» **REQUIRED WORK**: Look through the records below for lines containing the string "toolbar", and report how many there are, nothing else.

» **MATERIAL FOR THE TASK**:
■ ■ ■ ■

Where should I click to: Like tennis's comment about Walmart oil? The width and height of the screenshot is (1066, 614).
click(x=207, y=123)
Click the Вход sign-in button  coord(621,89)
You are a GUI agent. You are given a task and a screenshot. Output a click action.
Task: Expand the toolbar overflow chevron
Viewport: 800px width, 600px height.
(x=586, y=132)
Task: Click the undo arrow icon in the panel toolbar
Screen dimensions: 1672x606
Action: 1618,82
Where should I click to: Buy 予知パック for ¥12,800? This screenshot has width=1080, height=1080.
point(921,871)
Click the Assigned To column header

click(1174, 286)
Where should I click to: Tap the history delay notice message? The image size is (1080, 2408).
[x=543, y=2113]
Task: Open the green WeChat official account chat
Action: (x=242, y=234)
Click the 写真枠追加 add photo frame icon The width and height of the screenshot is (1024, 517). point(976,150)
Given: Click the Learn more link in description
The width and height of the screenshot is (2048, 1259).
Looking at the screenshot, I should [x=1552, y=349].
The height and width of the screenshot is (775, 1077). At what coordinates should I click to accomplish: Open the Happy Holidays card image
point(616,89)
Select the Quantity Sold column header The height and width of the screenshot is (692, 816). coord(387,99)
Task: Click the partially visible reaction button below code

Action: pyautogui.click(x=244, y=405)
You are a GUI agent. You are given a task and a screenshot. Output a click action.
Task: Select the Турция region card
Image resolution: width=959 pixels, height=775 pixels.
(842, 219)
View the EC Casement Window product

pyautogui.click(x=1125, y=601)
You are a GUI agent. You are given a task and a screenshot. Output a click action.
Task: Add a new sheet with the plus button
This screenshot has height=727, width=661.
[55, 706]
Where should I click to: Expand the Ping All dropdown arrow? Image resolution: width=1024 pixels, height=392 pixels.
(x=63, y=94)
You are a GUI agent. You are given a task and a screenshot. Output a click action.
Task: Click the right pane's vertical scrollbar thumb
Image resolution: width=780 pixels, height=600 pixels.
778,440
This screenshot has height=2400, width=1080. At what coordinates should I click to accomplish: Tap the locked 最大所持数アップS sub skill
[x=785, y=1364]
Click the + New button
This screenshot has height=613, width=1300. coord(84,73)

■ ■ ■ ■

» **RESULT FOR THIS EXERCISE**: 2